Word for word, restate each entry that appears below.

[Saved entries]
....
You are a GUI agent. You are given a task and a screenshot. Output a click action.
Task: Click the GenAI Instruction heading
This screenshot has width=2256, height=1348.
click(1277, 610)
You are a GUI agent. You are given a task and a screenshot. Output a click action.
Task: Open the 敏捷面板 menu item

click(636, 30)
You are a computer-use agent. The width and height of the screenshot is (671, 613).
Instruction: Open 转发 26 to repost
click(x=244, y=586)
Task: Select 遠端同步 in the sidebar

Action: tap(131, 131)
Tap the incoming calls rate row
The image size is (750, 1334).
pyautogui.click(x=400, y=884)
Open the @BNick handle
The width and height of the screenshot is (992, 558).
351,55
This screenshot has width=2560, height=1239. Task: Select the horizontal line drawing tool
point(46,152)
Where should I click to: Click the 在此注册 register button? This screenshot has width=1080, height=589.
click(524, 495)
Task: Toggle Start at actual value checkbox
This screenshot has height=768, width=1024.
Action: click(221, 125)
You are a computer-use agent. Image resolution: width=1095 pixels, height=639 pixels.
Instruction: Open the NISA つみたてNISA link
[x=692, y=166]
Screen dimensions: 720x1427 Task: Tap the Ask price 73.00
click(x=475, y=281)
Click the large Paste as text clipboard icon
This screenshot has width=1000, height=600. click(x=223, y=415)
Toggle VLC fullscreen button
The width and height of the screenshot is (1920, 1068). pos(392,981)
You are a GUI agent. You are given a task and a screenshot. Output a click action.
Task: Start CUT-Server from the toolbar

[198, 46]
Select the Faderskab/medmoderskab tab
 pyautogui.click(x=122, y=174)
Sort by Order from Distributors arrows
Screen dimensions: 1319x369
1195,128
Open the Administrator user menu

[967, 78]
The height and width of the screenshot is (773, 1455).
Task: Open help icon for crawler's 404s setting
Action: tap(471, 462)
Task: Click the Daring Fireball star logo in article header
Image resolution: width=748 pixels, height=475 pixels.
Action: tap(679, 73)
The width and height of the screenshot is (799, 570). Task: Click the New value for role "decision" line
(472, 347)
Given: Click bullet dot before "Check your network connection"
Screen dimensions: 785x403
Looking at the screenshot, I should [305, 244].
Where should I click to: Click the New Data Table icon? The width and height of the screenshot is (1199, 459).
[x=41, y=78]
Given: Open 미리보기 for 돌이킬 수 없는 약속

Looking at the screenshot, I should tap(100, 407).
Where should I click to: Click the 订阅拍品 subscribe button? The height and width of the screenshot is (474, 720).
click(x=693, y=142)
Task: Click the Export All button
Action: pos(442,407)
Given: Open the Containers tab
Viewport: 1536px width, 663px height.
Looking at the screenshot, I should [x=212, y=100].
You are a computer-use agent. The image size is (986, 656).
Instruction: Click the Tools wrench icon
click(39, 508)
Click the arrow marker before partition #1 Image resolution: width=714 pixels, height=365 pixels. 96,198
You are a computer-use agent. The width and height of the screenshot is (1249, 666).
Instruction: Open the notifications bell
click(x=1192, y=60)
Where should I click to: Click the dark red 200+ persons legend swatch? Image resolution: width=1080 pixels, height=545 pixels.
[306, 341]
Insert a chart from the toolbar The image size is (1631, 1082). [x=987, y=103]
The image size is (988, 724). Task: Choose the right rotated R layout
....
Answer box:
You are a GUI agent. You are given a task and a screenshot. Output a click action.
Task: Click the GenAI Instruction heading
This screenshot has width=2256, height=1348.
click(1277, 610)
You are a GUI agent. You are given a task and a screenshot. Output a click action.
Task: Open the 敏捷面板 menu item

click(636, 30)
You are a computer-use agent. The width and height of the screenshot is (671, 613).
Instruction: Open 转发 26 to repost
click(x=244, y=586)
Task: Select 遠端同步 in the sidebar

Action: tap(131, 131)
Tap the incoming calls rate row
The image size is (750, 1334).
pyautogui.click(x=400, y=884)
Open the @BNick handle
The width and height of the screenshot is (992, 558).
351,55
This screenshot has width=2560, height=1239. Task: Select the horizontal line drawing tool
point(46,152)
Where should I click to: Click the 在此注册 register button? This screenshot has width=1080, height=589.
click(524, 495)
Task: Toggle Start at actual value checkbox
This screenshot has height=768, width=1024.
Action: click(221, 125)
You are a computer-use agent. Image resolution: width=1095 pixels, height=639 pixels.
Instruction: Open the NISA つみたてNISA link
[x=692, y=166]
Screen dimensions: 720x1427 Task: Tap the Ask price 73.00
click(x=475, y=281)
Click the large Paste as text clipboard icon
This screenshot has width=1000, height=600. click(x=223, y=415)
Toggle VLC fullscreen button
The width and height of the screenshot is (1920, 1068). pos(392,981)
You are a GUI agent. You are given a task and a screenshot. Output a click action.
Task: Start CUT-Server from the toolbar

[198, 46]
Select the Faderskab/medmoderskab tab
 pyautogui.click(x=122, y=174)
Sort by Order from Distributors arrows
Screen dimensions: 1319x369
1195,128
Open the Administrator user menu

[967, 78]
The height and width of the screenshot is (773, 1455).
Task: Open help icon for crawler's 404s setting
Action: tap(471, 462)
Task: Click the Daring Fireball star logo in article header
Image resolution: width=748 pixels, height=475 pixels.
Action: tap(679, 73)
The width and height of the screenshot is (799, 570). Task: Click the New value for role "decision" line
(472, 347)
Given: Click bullet dot before "Check your network connection"
Screen dimensions: 785x403
Looking at the screenshot, I should [305, 244].
Where should I click to: Click the New Data Table icon? The width and height of the screenshot is (1199, 459).
[x=41, y=78]
Given: Open 미리보기 for 돌이킬 수 없는 약속

Looking at the screenshot, I should tap(100, 407).
Where should I click to: Click the 订阅拍品 subscribe button? The height and width of the screenshot is (474, 720).
click(x=693, y=142)
Task: Click the Export All button
Action: pos(442,407)
Given: Open the Containers tab
Viewport: 1536px width, 663px height.
Looking at the screenshot, I should [x=212, y=100].
You are a computer-use agent. The image size is (986, 656).
Instruction: Click the Tools wrench icon
click(39, 508)
Click the arrow marker before partition #1 Image resolution: width=714 pixels, height=365 pixels. 96,198
You are a computer-use agent. The width and height of the screenshot is (1249, 666).
Instruction: Open the notifications bell
click(x=1192, y=60)
Where should I click to: Click the dark red 200+ persons legend swatch? Image resolution: width=1080 pixels, height=545 pixels.
[306, 341]
Insert a chart from the toolbar The image size is (1631, 1082). [x=987, y=103]
The image size is (988, 724). Task: Choose the right rotated R layout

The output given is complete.